There are certain parts of the world where polydactyls are seen with an increased frequency, including western England, Wales, and the eastern US and Canada. In fact, because sailors considered polydactyls good luck (they are great climbers and hunters), they likely brought the cats from England and Wales to the United States. Their popularity and increased numbers likely spread geographically because of ships that sailed out of Boston.
According to Guinness Records, the record for the most toes belongs to a ginger tabby from Canada named Jake.
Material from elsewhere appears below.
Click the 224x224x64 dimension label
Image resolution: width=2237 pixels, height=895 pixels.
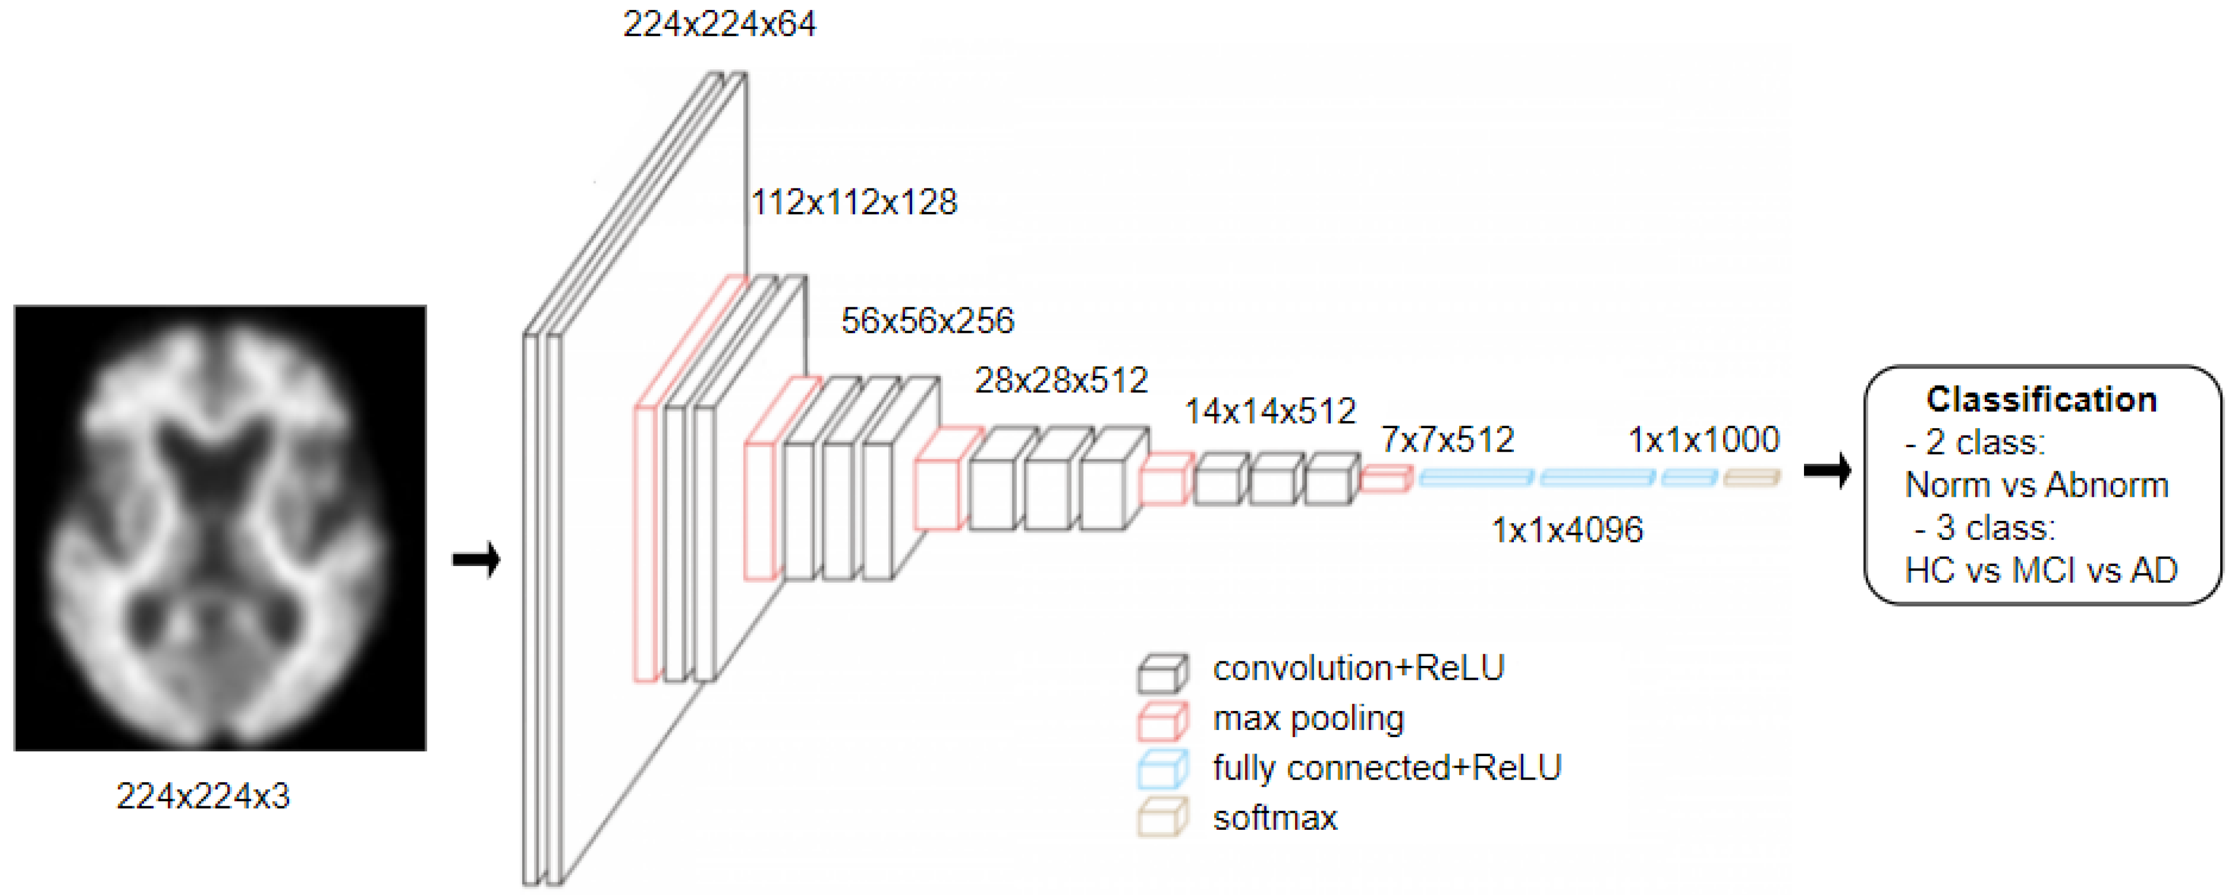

He had 7 toes on each foot for a total of 28 toes!
Ernest Hemingway loved polydactyls. A ship’s captain had a queen named Snowball, and when she had a litter of kittens, he gave one to Hemingway. He named her Snow White, and she went on to have multiple kittens. Hemingway named all of his cats after famous people, and on his estate in Key West, they continue to have approximately 40-50 cats, many of whom are descendants of Snow White. Here's a link to the Ernest Hemingway Home & Museum Cats!
Theodore Roosevelt had a polydactyl named Slippers when he lived in the White House!
You may wonder – why do I love polydactyls so much? Well, I had never seen one until I moved to Boston for my internship, and I fell in love with the toes! At Angell, there are certain things that are just done the “Angell Way.” One of those is how animals’ legs are prepped for catheter placement when they are hospitalized. We always shaved a front leg from elbow to carpus (wrist) all the way around, and when you took your bandage off that leg, polydactyl cats looked like they were wearing oven mitts. Just darling! Well, I had to have one before I left, and I went into the MSPCA shelter every single day for 3 months of my internship. I wanted an orange and white male polydactyl kitten. I found him the day before my internship was over, and I named him Harley after a Kathy Mattea song (the YouTube video is below, if you want a good laugh). Harley moved with me to Virginia, Missouri, and finally Oklahoma. He was the best-natured cat. He would come when you called him. He also answered to “Fat Boy” because he was overweight from the time he was 6 months old on. No matter what I tried, he was a big boy. He loved everybody, and he was a darling cat.
When I lost Harley, one of my colleagues brought two little polydactyl kittens to my office, and I picked out the orange boy. That was Truman – my clinic cat. He is named after Truman, the Missouri tiger. Now, Truman doesn’t love everybody and everything like Harley. In fact, he is Garfield in the flesh – just rotten to the core. Sometime, I will tell you Truman stories to make you laugh.
I will close with a quote by Hemingway about his beloved polydactyls, “One cat just leads to another.”